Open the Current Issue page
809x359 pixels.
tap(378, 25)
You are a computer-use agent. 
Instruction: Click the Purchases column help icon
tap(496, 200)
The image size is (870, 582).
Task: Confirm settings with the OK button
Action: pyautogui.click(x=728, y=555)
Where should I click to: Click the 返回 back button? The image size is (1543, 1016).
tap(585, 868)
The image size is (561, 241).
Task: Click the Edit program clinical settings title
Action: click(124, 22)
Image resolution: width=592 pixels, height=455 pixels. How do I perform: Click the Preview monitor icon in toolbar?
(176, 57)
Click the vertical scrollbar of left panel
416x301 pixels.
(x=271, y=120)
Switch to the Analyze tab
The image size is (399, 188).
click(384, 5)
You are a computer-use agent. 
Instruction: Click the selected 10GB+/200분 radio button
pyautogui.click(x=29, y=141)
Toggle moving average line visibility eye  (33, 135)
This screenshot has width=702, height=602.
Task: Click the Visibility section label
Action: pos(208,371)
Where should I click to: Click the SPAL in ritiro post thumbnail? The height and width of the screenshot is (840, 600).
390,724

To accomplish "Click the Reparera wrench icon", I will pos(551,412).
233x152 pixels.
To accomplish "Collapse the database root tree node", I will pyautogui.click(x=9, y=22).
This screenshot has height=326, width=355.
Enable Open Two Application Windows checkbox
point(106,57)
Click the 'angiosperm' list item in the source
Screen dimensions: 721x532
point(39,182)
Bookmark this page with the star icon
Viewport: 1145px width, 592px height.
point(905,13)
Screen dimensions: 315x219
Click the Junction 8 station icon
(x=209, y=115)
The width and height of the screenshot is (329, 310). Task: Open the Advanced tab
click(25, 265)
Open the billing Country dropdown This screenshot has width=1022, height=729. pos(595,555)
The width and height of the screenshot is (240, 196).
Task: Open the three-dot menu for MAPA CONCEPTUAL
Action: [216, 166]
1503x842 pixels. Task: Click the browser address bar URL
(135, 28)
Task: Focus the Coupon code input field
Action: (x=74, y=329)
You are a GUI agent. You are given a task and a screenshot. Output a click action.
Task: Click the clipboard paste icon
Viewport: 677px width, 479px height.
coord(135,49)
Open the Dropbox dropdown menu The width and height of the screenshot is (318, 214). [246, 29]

*What you are asked to do*
Lines with "will" in them are what the answer must contain; copy each from the records above.

*Result for this task*
To accomplish "Click the Reparera wrench icon", I will pos(551,412).
To accomplish "Collapse the database root tree node", I will pyautogui.click(x=9, y=22).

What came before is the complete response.